Stored records:
################
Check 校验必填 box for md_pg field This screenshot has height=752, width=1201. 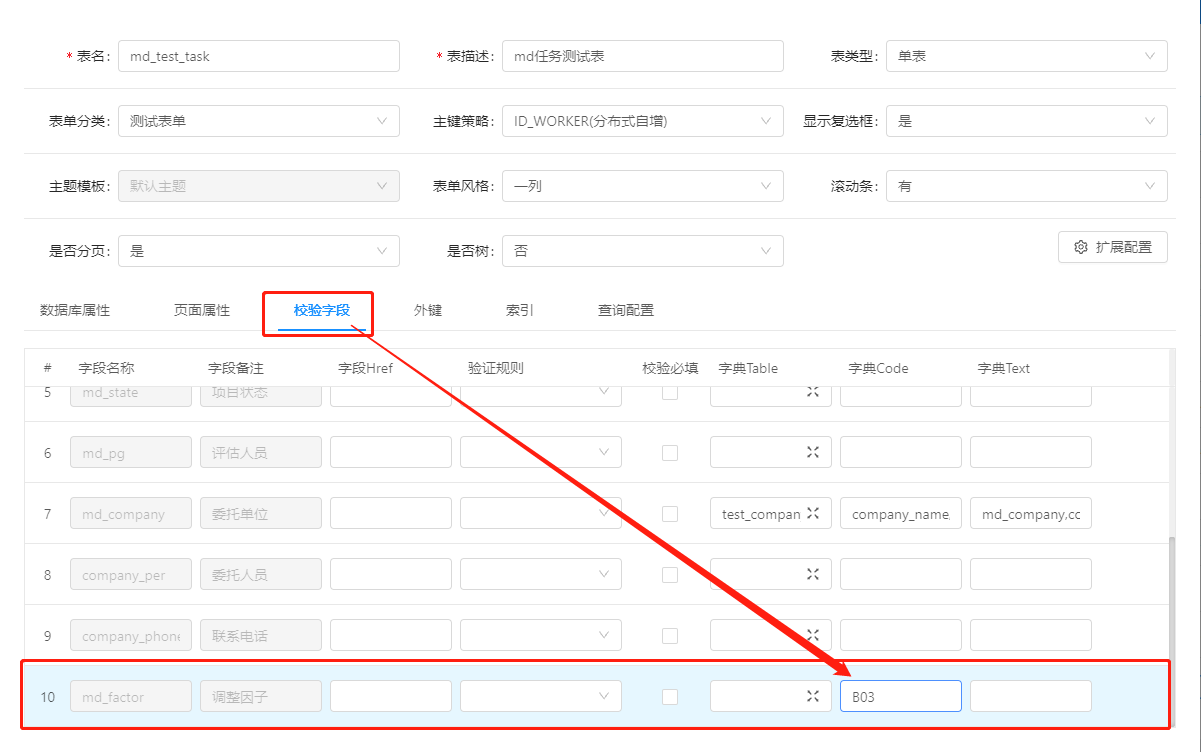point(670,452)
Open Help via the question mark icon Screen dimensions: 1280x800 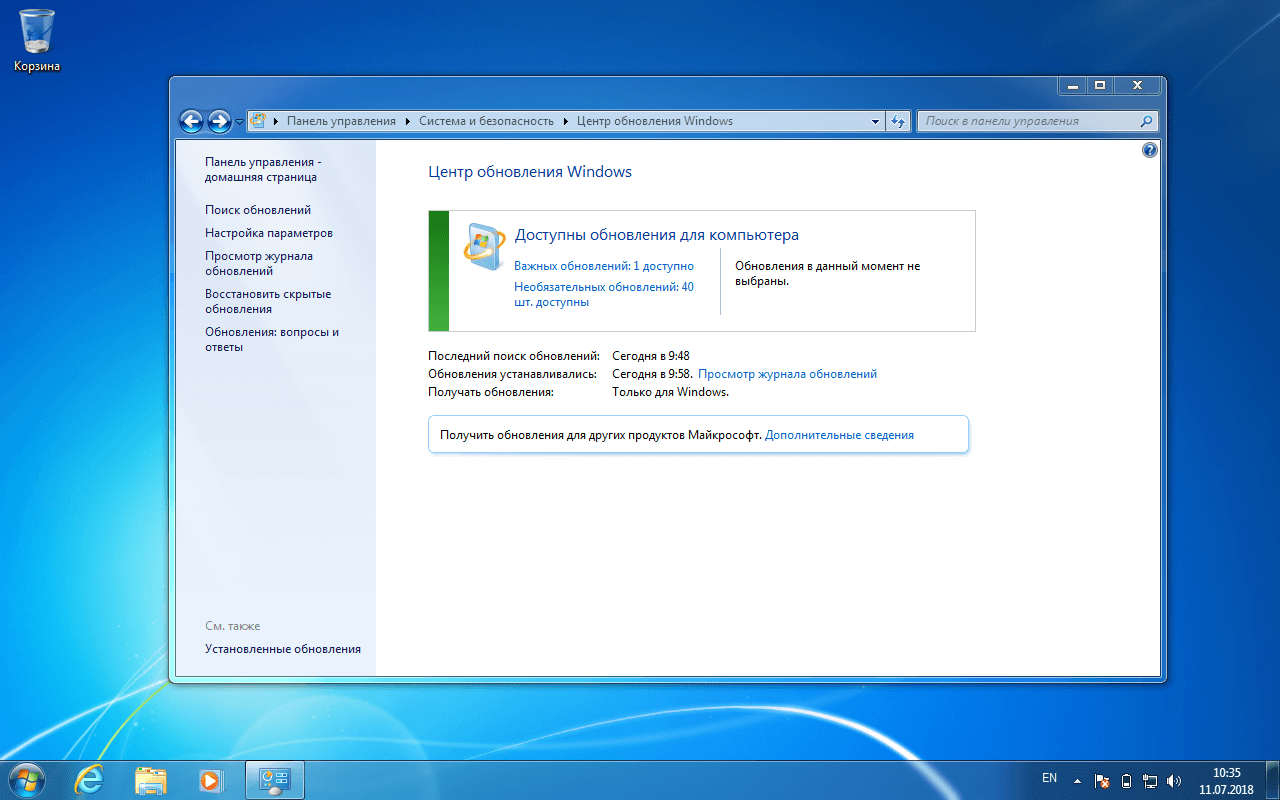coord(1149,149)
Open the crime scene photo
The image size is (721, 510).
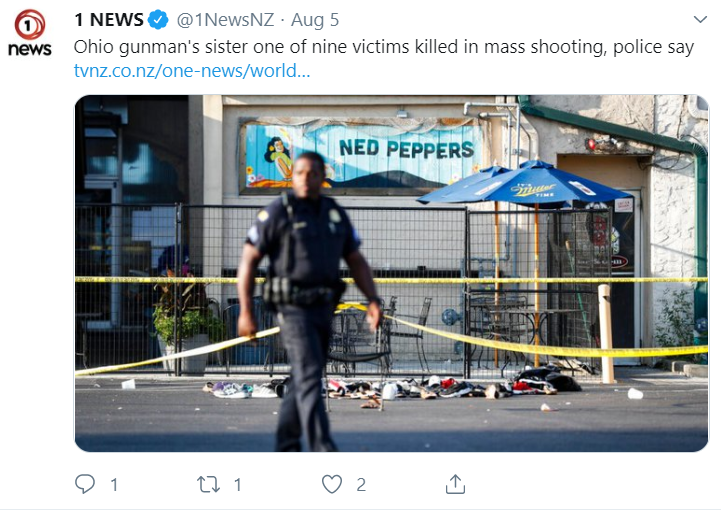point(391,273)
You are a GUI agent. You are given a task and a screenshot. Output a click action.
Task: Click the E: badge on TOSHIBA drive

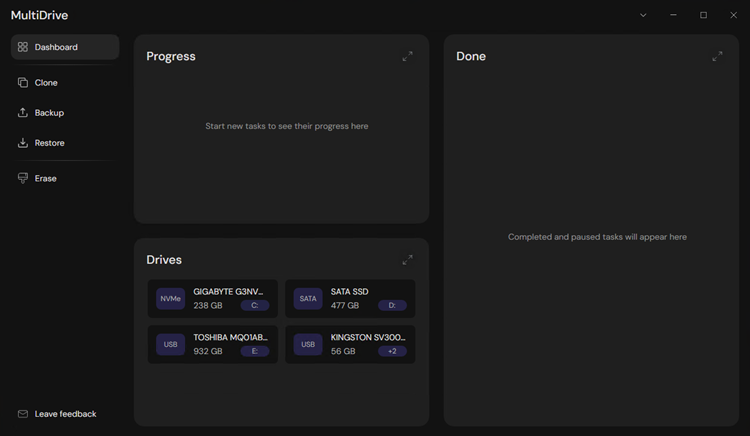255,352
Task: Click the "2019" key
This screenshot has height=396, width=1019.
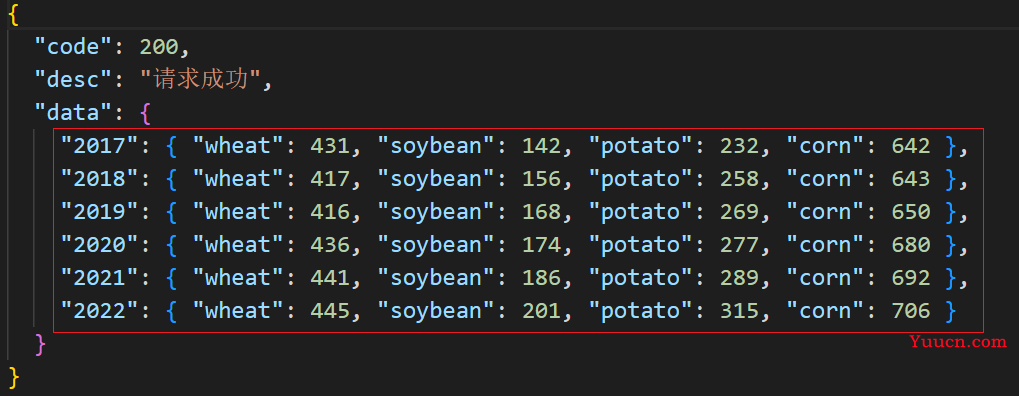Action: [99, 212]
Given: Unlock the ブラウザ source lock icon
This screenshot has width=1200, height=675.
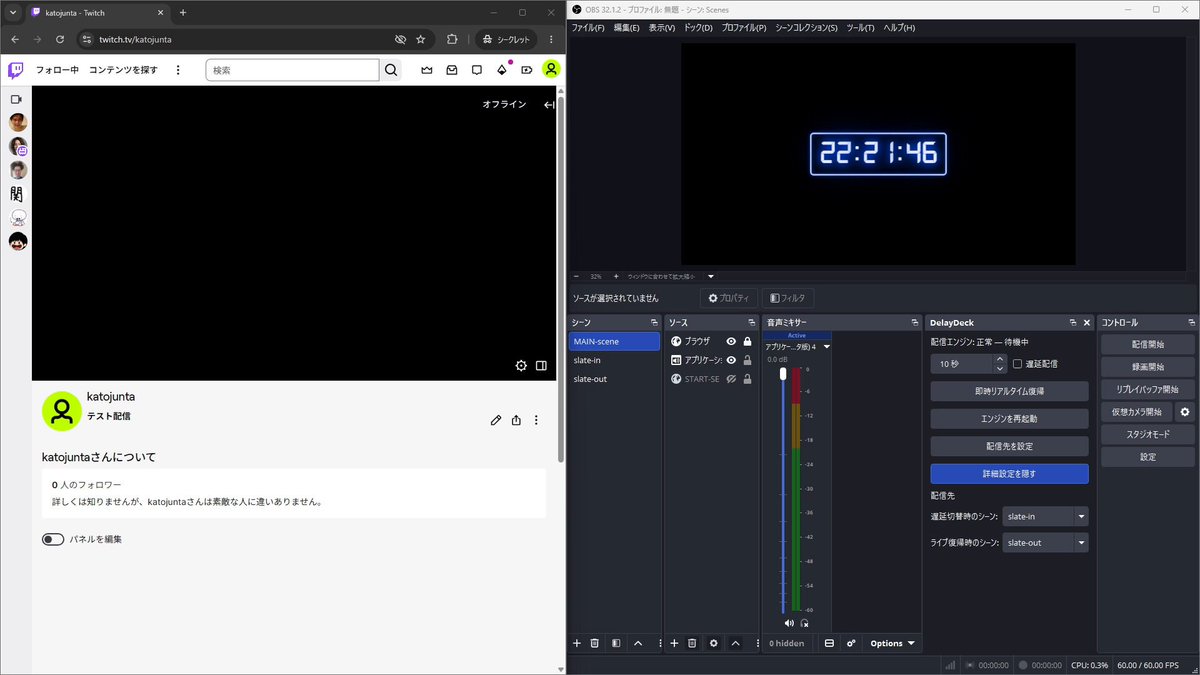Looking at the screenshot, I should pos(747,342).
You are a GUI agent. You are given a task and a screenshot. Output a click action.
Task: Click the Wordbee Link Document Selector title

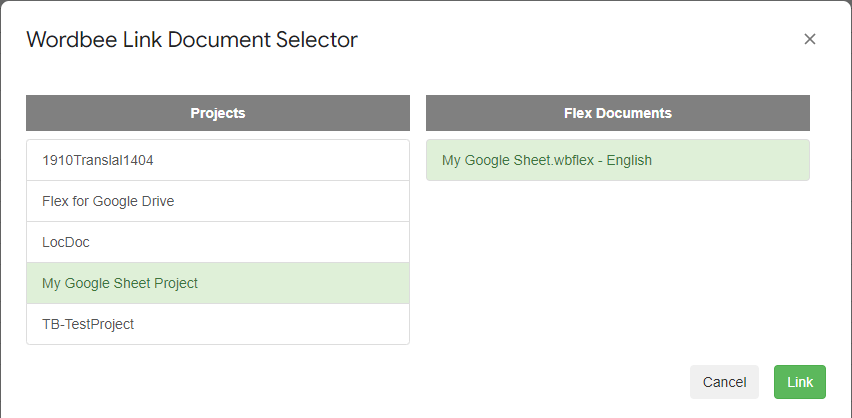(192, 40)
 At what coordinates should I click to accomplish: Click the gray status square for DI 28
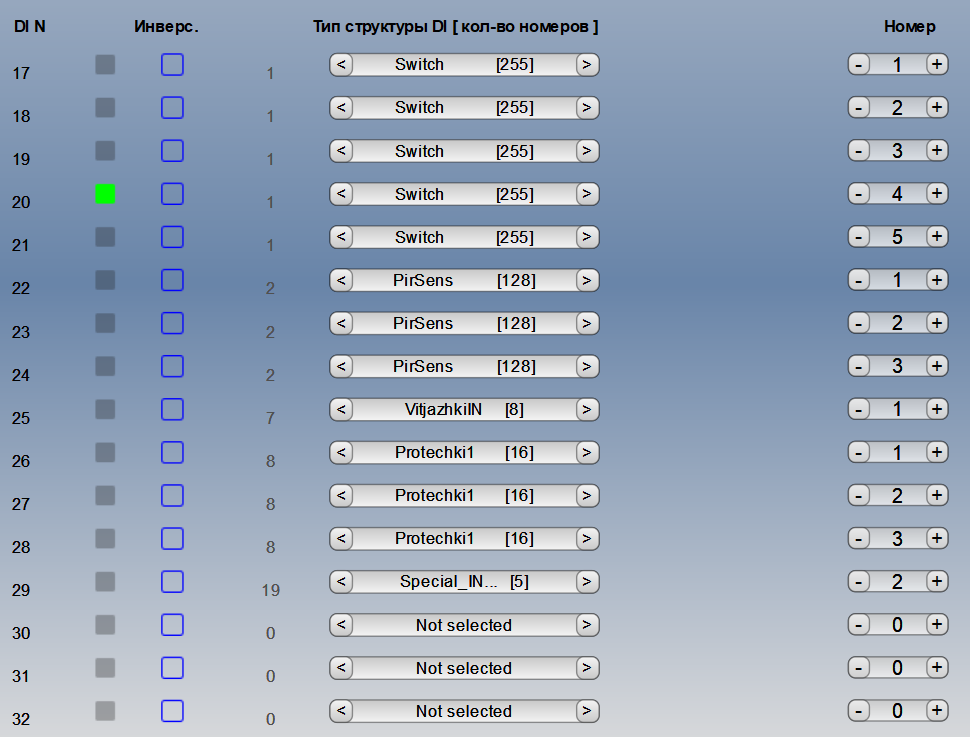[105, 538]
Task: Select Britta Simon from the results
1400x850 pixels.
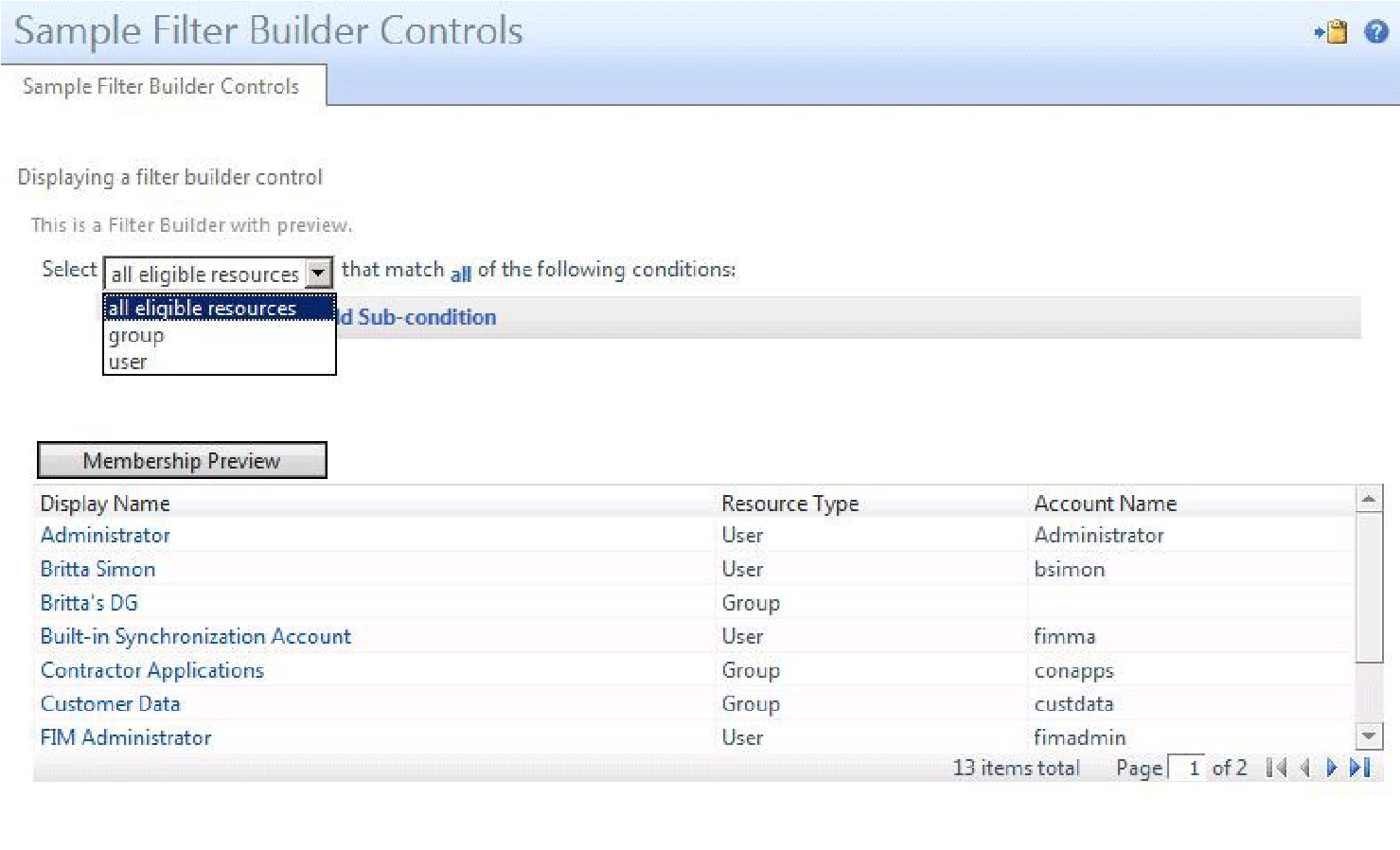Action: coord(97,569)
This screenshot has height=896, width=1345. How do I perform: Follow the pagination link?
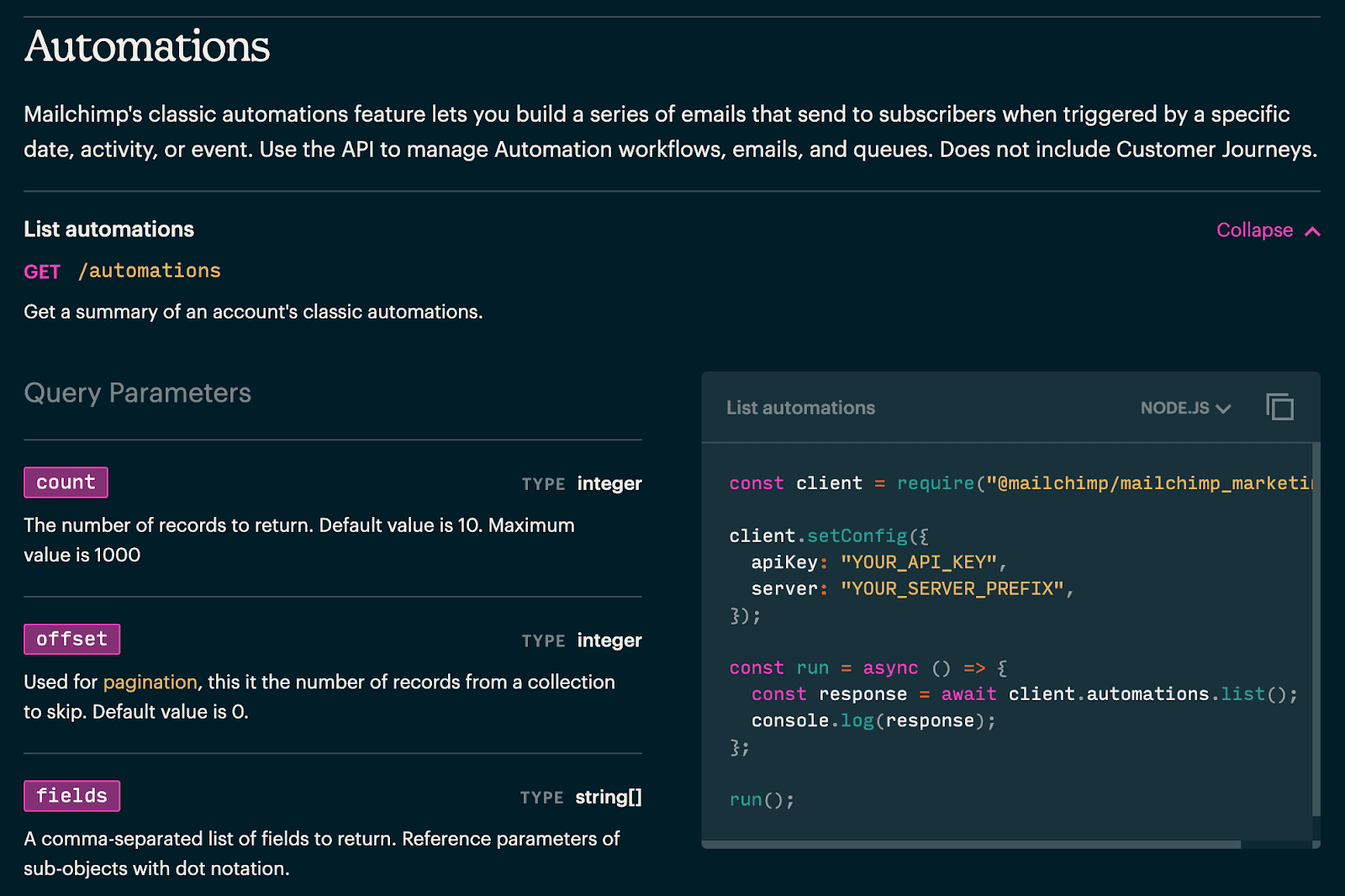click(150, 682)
################
▸ **Activity**: Beginning with the line that contains "This screenshot has height=896, width=1345.", output every line down to the last line of the entries above exactly as written, apart from the pictures.

▸ **Answer for this exercise**:
This screenshot has height=896, width=1345. How do I perform: Follow the pagination link?
click(150, 682)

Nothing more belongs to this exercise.